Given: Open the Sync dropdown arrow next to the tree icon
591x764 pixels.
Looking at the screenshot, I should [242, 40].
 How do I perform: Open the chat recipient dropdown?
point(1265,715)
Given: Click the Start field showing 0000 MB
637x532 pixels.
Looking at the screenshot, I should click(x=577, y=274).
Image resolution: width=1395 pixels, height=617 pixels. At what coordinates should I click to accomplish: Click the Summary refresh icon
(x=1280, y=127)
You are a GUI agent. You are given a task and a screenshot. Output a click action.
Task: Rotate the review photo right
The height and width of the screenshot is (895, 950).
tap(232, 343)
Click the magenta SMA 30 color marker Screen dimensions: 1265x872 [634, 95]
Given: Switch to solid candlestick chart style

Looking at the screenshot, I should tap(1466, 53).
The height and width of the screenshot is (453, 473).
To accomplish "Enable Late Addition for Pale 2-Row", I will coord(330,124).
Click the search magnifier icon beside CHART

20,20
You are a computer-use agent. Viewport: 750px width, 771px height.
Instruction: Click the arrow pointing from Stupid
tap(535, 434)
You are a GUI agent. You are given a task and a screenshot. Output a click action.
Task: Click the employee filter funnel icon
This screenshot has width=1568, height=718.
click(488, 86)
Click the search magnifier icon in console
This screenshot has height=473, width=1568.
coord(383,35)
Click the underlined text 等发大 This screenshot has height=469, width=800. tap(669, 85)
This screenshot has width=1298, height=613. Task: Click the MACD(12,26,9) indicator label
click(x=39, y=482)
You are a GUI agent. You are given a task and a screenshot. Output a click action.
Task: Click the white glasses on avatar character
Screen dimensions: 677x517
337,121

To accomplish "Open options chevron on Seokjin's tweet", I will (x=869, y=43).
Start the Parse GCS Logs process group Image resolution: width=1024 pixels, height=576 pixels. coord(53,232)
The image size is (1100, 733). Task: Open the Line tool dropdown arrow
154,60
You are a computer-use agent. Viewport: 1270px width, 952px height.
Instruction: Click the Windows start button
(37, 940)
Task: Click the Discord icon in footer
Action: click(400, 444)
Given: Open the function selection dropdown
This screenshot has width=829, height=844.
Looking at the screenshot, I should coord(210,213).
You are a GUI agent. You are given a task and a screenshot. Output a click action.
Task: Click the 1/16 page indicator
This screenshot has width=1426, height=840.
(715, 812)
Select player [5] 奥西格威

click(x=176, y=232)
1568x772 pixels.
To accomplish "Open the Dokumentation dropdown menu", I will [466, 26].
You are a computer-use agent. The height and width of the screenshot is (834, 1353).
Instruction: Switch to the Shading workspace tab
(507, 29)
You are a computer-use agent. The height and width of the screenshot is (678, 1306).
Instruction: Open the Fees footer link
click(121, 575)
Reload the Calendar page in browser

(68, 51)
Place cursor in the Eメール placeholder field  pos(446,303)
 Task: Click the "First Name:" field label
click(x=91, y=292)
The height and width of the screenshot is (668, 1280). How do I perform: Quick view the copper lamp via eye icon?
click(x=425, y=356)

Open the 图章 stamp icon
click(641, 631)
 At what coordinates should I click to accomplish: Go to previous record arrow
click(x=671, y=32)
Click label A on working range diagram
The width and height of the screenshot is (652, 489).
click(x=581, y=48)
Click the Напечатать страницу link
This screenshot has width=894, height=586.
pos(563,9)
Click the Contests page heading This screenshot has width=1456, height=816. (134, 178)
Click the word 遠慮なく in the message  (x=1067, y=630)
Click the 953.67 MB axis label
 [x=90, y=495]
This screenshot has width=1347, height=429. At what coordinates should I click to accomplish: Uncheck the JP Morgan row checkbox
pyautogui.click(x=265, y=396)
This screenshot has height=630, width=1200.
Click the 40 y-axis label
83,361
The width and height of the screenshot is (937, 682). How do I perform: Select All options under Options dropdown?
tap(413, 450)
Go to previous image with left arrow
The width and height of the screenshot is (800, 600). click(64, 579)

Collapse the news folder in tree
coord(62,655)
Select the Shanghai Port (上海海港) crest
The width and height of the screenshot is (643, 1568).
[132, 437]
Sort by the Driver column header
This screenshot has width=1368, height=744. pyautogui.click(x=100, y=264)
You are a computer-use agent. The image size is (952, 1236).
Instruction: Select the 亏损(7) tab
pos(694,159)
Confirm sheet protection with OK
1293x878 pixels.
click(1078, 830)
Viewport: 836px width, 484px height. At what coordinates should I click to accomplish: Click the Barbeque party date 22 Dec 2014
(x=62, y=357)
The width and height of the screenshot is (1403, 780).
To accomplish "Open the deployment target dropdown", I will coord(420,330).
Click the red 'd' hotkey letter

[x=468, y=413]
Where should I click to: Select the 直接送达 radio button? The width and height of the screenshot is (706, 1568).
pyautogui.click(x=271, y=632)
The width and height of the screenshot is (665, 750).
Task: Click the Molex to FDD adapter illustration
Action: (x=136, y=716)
===============
> **Required action**
From the top of the material above, print every line exactly, ending with the line that holds "The height and width of the screenshot is (453, 473).".

> **Output for this task**
Given: Open the Sync dropdown arrow next to the tree icon
591x764 pixels.
Looking at the screenshot, I should [242, 40].
 How do I perform: Open the chat recipient dropdown?
point(1265,715)
Given: Click the Start field showing 0000 MB
637x532 pixels.
Looking at the screenshot, I should click(x=577, y=274).
Image resolution: width=1395 pixels, height=617 pixels. At what coordinates should I click to accomplish: Click the Summary refresh icon
(x=1280, y=127)
You are a GUI agent. You are given a task and a screenshot. Output a click action.
Task: Rotate the review photo right
The height and width of the screenshot is (895, 950).
tap(232, 343)
Click the magenta SMA 30 color marker Screen dimensions: 1265x872 [634, 95]
Given: Switch to solid candlestick chart style

Looking at the screenshot, I should tap(1466, 53).
The height and width of the screenshot is (453, 473).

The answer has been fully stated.